Amos 7 Footnotes

PLUS

7:10-15 Amos, a native of Tekoa in Judah, was told to prophesy in the northern kingdom of Israel (v. 15) as well as in Judah. For this purpose he went to Bethel, one of the two sanctuaries set up by Jeroboam I as alternatives to Jerusalem when he led the northern tribes in revolt against Solomon’s successor Rehoboam (1Kg 12:26-30). Amaziah, the priest at Bethel, told him, “Go away, you seer!” (Am 7:12). A seer (Hb hozeh) was the earlier term for a prophet (1Sm 9:9), a sort of technical functionary who could solve problems such as locating a lost herd of donkeys (1Sm 9:3). To call a man who was the proclaimer of the Lord’s word a mere “seer” was to insult him. Amos’s words in reply, lo’ ’ani navi’, are usually rendered “I was not a prophet,” but they can also be translated as protest against Amaziah’s insult: “No! I am a prophet!” Amos’s following words, that he was not “the son of a prophet,” can also be understood to mean that, though he was a prophet, he was not a member of a guild or community of prophets. That is, he was not a “professional prophet” but one the Lord had specially called from another line of work as an herdsman and caretaker of sycamore figs (Am 7:14-15). Amaziah’s response to Amos further showed his disdain for the Lord, in that he referred to the sanctuary at Bethel as “the king’s sanctuary and a royal temple”—not a temple of the Lord.
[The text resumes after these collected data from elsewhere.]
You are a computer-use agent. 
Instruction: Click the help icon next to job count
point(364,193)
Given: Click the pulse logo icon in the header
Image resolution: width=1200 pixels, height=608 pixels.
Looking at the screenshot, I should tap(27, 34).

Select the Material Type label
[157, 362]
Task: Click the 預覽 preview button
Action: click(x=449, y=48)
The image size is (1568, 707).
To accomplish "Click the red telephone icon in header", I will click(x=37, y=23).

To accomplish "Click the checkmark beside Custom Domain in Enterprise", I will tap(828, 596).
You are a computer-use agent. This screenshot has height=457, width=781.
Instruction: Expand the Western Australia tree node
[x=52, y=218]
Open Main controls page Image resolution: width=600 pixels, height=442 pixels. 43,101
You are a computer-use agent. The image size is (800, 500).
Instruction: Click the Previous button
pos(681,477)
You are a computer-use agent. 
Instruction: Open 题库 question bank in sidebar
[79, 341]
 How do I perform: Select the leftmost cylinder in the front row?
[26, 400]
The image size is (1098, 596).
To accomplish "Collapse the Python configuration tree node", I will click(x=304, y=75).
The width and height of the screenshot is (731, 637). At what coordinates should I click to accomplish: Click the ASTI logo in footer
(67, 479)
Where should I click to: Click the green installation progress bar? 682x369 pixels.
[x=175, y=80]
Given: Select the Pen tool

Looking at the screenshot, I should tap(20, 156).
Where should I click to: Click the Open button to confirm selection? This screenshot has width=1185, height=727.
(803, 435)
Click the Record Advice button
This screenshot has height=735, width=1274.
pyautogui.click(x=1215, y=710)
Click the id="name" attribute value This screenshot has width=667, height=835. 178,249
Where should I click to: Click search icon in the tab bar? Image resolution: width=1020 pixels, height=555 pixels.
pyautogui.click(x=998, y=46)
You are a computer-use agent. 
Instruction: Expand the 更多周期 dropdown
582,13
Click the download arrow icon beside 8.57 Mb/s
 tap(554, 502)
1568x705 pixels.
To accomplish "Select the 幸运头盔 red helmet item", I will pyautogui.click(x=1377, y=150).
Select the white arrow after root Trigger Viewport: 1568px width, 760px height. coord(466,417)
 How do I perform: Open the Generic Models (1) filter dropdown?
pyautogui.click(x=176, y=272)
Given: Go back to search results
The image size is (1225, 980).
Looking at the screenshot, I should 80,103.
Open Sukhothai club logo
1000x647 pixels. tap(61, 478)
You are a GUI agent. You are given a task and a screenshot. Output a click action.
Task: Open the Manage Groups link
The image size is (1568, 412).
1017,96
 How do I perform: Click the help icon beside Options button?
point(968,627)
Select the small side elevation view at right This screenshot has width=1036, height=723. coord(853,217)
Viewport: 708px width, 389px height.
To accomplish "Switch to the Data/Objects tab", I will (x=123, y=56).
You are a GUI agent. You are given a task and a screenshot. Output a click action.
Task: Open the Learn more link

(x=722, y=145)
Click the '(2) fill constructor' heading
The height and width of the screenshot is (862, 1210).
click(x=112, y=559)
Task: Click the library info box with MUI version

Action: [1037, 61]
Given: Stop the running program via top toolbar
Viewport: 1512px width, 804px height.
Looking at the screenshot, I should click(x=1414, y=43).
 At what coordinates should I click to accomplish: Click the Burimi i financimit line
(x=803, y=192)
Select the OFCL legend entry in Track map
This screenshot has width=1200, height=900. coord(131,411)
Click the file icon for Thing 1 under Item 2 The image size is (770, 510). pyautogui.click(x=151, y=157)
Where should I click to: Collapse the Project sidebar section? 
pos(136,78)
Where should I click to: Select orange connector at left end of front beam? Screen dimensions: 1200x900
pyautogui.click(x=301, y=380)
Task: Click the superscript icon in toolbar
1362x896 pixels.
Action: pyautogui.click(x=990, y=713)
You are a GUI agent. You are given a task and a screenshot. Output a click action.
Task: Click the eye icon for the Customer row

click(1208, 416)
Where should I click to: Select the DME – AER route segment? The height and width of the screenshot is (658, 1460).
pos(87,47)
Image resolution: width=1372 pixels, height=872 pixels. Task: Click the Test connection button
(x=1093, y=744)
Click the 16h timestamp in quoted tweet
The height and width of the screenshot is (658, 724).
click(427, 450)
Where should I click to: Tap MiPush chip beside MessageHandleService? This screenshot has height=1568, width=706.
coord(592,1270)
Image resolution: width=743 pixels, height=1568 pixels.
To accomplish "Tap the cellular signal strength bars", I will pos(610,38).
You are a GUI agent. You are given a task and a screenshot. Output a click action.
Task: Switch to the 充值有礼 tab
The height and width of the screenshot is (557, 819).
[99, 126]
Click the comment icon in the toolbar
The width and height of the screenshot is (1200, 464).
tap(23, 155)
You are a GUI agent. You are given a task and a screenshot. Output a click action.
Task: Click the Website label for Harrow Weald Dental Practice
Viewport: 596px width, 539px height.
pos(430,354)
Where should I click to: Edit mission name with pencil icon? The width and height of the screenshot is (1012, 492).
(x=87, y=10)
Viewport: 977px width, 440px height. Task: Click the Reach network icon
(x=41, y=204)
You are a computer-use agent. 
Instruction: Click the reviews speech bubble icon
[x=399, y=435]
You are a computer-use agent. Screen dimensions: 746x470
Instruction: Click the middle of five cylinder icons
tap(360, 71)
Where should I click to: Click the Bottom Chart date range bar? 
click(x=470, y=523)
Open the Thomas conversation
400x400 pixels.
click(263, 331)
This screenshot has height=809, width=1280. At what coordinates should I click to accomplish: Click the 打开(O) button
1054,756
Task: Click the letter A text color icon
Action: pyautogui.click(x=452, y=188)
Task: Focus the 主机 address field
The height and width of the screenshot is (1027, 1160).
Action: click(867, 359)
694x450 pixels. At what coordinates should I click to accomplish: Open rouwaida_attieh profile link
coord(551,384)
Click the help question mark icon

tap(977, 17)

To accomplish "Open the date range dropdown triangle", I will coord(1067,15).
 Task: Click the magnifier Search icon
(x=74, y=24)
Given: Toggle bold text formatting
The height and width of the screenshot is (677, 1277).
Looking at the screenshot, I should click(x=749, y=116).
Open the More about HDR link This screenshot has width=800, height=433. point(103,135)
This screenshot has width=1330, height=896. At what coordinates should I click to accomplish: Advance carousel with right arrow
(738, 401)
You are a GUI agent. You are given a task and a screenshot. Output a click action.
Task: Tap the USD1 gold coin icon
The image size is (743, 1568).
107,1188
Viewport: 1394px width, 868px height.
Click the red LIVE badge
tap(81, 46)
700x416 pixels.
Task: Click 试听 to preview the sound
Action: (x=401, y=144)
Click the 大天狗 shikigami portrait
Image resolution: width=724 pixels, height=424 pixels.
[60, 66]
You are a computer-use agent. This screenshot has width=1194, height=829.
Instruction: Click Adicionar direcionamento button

7:17 After Amaziah, the priest of Bethel, acted to curtail Amos’s mission in Israel, Amos prophesied not only that Amaziah would die in exile but also that his sons and daughters would be killed and that his wife would become a “prostitute in the city.” Why would God punish the priest’s innocent wife and children when Amaziah was the guilty one? The prophets viewed the Assyrian advance into the region as the instrument of the Lord’s judgment upon Israel’s disobedience. That disobedience was evident not only in the social inequalities that had developed between rich and poor but also in the false religion that the nation tolerated. The temple at Bethel, like that of Dan, had been established as a rival to the Solomonic temple in Jerusalem in the kingdom of Judah (1Kg 12:26-30). Amos, a Judean, viewed these sanctuaries as sites of false worship, together with other local sanctuaries where sacrifices were conducted. To conduct worship at these locations was an act of rebellion against the Lord (Am 4:4-5). As priest of Bethel, Amaziah epitomized this condemned religious system, and because Bethel was “the king’s sanctuary” (7:13), he represented the entire nation of Israel. The invasion of the Assyrians would be marked by great cruelty; all Israel’s inhabitants would suffer, including Amaziah’s children and his wife. When the Assyrians carried Amaziah into exile, along with other Israelite leaders, his wife would have no source of support and might well be forced into prostitution for a livelihood. Regardless of their personal guilt or innocence, the members of Amaziah’s family would face the dire consequences of the judgment to come.